KAHHÂR: İsyankarları kahreden, hiç bir şekilde mağlub edilemeyen, üstün gelinemeyen.
GAFFÂR: Günahları tekrar tekrar, çokça bağışlayan.
MUSAVVİR: Tasvir eden, herşeye şekil ve suret veren.
BÂRİ: Yaratan, kusursuzca var eden.
HÂLIK: Her şeyi temelden yaratan.
MÜTEKEBBİR: Büyüklük ve ululukta tek olan, her şeyde ve her hadisede büyüklüğünü gösteren.
CEBBÂR: Dilediğini zorla yaptıran, azametli, ihtiyaçları gideren, işleri düzelten.
SEMÎ': Her şeyi işiten.
MÜZİLL: Alçaltan, zillet veren, hor ve hâkir eden.
MUİZZ: İzzet veren, yükselten, aziz kılan.
RÂFİ: Dereceleri yükseltici, rızkı yükseltici.
HÂFİD: Aşağıya indiren, alçaltan, değerini azaltan.
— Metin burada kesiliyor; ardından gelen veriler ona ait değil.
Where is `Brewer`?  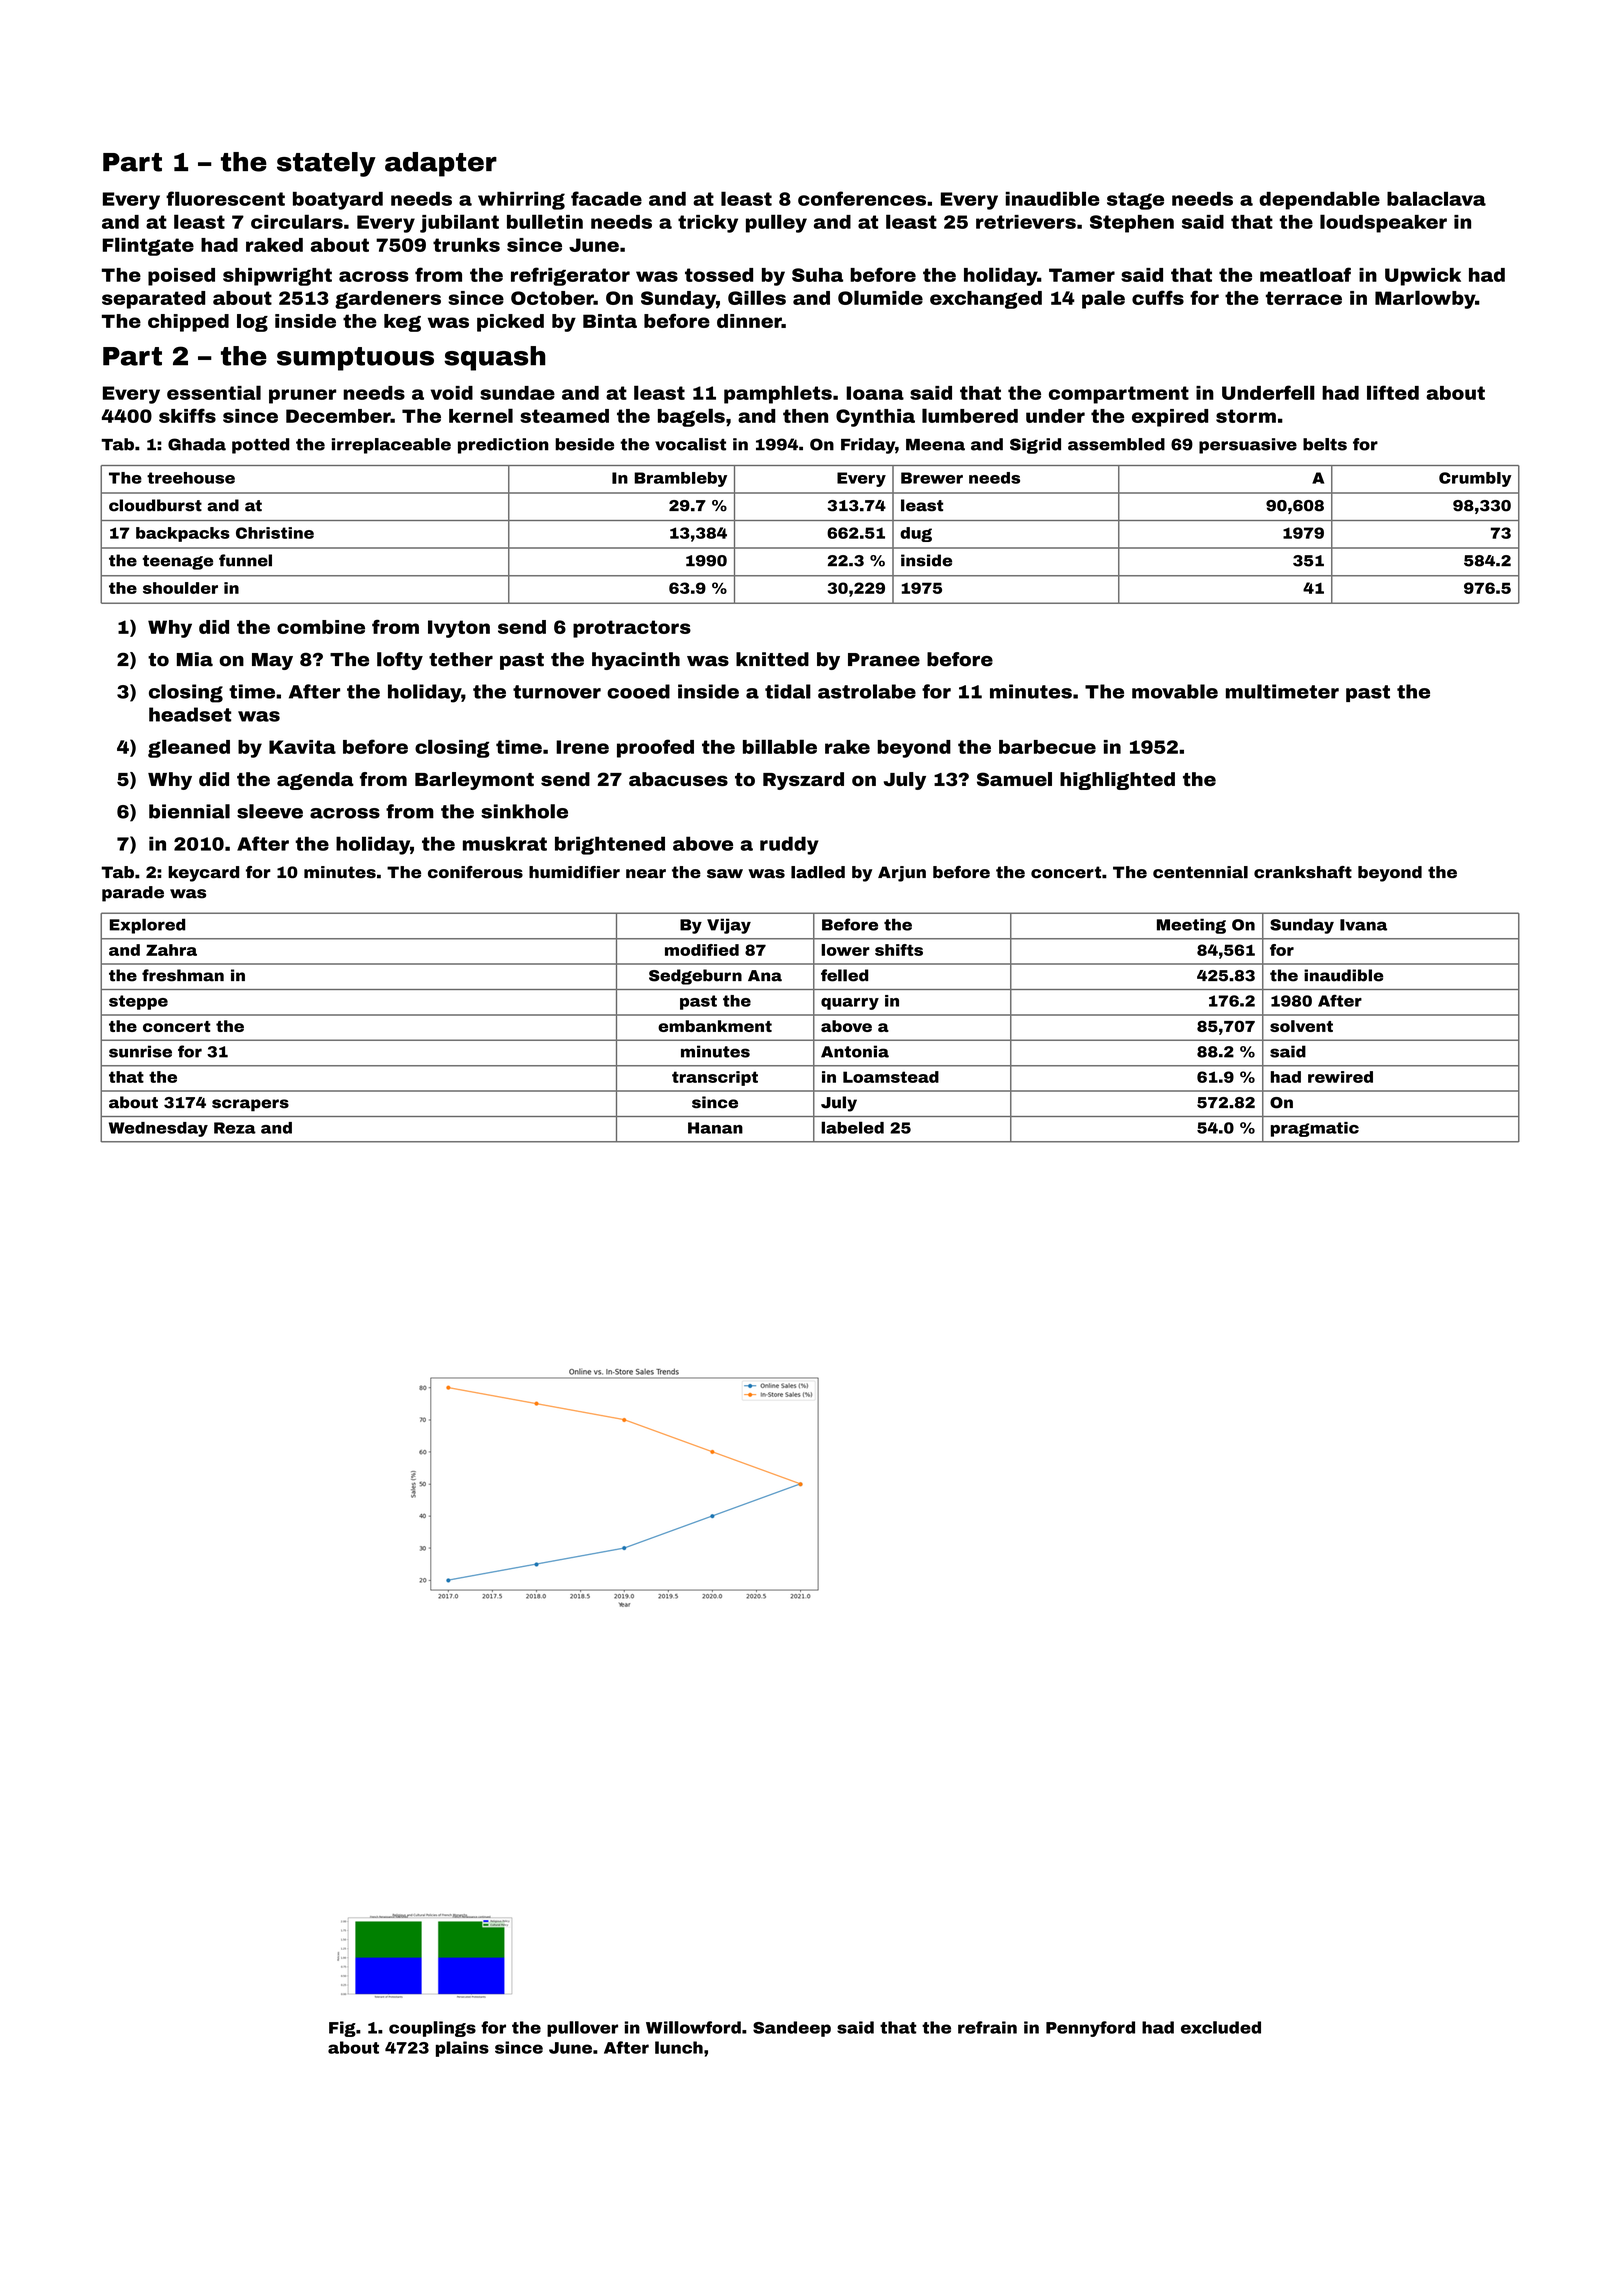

BÂSİT: Ruhları bedenlere yerleştiren, genişleten, açan ve bolluk veren.
KÂBİD: Ruhları kabzeden, sıkan, daraltan, rızkı belli ölçülerde veren.
ALÎM: Her şeyi çok iyi bilen, hakkıyla bilen.
FETTÂH: Hayır kapılarını açan, hüküm veren.
ŞEKÛR: Kullukları kabul edici, az amele çok sevap veren, şükrü kabul edip çok ihsan eden.
GAFÛR: Kullarının günahlarını çok örten, onları cezalandırmayan ve bağışı bol olandır.
AZÎM: Çok ulu, sonsuz büyük.
HALÎM: Yumuşak davranan. Hilm ile muamele eden.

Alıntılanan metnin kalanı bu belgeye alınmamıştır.